→ **Job**
Rewrite all the records below, swapping every "coordinate pair" for "point" and leaving everything else unchanged.

→ **Records for this exercise**
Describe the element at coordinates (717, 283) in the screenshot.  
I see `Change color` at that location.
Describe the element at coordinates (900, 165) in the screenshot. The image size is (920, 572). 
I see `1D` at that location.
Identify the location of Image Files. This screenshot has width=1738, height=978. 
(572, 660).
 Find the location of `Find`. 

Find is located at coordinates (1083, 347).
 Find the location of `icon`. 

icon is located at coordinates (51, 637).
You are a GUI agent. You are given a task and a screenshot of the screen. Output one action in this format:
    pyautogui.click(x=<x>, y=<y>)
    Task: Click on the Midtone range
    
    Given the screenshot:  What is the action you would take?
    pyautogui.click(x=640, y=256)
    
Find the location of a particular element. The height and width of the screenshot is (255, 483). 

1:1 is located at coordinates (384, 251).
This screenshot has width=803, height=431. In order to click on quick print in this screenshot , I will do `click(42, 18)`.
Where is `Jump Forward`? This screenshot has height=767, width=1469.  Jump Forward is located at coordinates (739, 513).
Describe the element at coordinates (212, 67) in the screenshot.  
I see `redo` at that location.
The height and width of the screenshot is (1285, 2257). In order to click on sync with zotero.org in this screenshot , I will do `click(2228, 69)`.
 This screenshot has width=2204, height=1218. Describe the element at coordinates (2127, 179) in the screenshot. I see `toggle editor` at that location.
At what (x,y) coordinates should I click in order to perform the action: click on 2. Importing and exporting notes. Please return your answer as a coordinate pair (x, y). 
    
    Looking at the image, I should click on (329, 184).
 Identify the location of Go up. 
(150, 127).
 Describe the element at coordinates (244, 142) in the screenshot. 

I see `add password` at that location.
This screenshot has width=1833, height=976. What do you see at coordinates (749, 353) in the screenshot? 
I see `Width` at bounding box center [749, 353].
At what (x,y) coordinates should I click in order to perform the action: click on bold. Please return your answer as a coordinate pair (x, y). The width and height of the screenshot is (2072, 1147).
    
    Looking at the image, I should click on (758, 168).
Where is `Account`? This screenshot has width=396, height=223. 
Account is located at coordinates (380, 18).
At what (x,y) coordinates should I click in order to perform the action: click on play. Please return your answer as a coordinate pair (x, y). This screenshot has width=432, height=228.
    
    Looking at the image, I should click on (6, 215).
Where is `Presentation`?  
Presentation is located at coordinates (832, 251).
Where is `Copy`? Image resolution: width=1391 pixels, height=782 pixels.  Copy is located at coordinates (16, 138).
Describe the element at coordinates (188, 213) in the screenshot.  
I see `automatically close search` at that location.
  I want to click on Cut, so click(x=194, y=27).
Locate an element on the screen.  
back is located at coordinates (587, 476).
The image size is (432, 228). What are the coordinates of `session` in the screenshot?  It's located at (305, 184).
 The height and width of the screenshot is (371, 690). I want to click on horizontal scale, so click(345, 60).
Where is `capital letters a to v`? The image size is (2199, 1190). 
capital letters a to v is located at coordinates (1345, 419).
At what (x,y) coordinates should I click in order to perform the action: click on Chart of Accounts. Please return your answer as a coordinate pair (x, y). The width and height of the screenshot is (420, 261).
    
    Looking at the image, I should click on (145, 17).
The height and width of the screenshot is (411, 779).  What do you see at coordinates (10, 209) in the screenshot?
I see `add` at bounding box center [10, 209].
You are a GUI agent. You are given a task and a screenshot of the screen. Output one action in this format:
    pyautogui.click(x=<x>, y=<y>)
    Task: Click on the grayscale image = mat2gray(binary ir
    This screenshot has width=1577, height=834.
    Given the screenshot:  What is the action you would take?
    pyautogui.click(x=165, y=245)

→ **Full output**
Describe the element at coordinates (717, 283) in the screenshot.  
I see `Change color` at that location.
Describe the element at coordinates (900, 165) in the screenshot. The image size is (920, 572). 
I see `1D` at that location.
Identify the location of Image Files. This screenshot has width=1738, height=978. 
(572, 660).
 Find the location of `Find`. 

Find is located at coordinates (1083, 347).
 Find the location of `icon`. 

icon is located at coordinates (51, 637).
You are a GUI agent. You are given a task and a screenshot of the screen. Output one action in this format:
    pyautogui.click(x=<x>, y=<y>)
    Task: Click on the Midtone range
    
    Given the screenshot:  What is the action you would take?
    pyautogui.click(x=640, y=256)
    
Find the location of a particular element. The height and width of the screenshot is (255, 483). 

1:1 is located at coordinates (384, 251).
This screenshot has width=803, height=431. In order to click on quick print in this screenshot , I will do `click(42, 18)`.
Where is `Jump Forward`? This screenshot has height=767, width=1469.  Jump Forward is located at coordinates (739, 513).
Describe the element at coordinates (212, 67) in the screenshot.  
I see `redo` at that location.
The height and width of the screenshot is (1285, 2257). In order to click on sync with zotero.org in this screenshot , I will do `click(2228, 69)`.
 This screenshot has width=2204, height=1218. Describe the element at coordinates (2127, 179) in the screenshot. I see `toggle editor` at that location.
At what (x,y) coordinates should I click in order to perform the action: click on 2. Importing and exporting notes. Please return your answer as a point (x, y). 
    
    Looking at the image, I should click on (329, 184).
 Identify the location of Go up. 
(150, 127).
 Describe the element at coordinates (244, 142) in the screenshot. 

I see `add password` at that location.
This screenshot has width=1833, height=976. What do you see at coordinates (749, 353) in the screenshot? 
I see `Width` at bounding box center [749, 353].
At what (x,y) coordinates should I click in order to perform the action: click on bold. Please return your answer as a point (x, y). The width and height of the screenshot is (2072, 1147).
    
    Looking at the image, I should click on (758, 168).
Where is `Account`? This screenshot has width=396, height=223. 
Account is located at coordinates (380, 18).
At what (x,y) coordinates should I click in order to perform the action: click on play. Please return your answer as a point (x, y). This screenshot has width=432, height=228.
    
    Looking at the image, I should click on (6, 215).
Where is `Presentation`?  
Presentation is located at coordinates (832, 251).
Where is `Copy`? Image resolution: width=1391 pixels, height=782 pixels.  Copy is located at coordinates (16, 138).
Describe the element at coordinates (188, 213) in the screenshot.  
I see `automatically close search` at that location.
  I want to click on Cut, so click(x=194, y=27).
Locate an element on the screen.  
back is located at coordinates (587, 476).
The image size is (432, 228). What are the coordinates of `session` in the screenshot?  It's located at (305, 184).
 The height and width of the screenshot is (371, 690). I want to click on horizontal scale, so click(345, 60).
Where is `capital letters a to v`? The image size is (2199, 1190). 
capital letters a to v is located at coordinates (1345, 419).
At what (x,y) coordinates should I click in order to perform the action: click on Chart of Accounts. Please return your answer as a point (x, y). The width and height of the screenshot is (420, 261).
    
    Looking at the image, I should click on (145, 17).
The height and width of the screenshot is (411, 779).  What do you see at coordinates (10, 209) in the screenshot?
I see `add` at bounding box center [10, 209].
You are a GUI agent. You are given a task and a screenshot of the screen. Output one action in this format:
    pyautogui.click(x=<x>, y=<y>)
    Task: Click on the grayscale image = mat2gray(binary ir
    This screenshot has width=1577, height=834.
    Given the screenshot:  What is the action you would take?
    pyautogui.click(x=165, y=245)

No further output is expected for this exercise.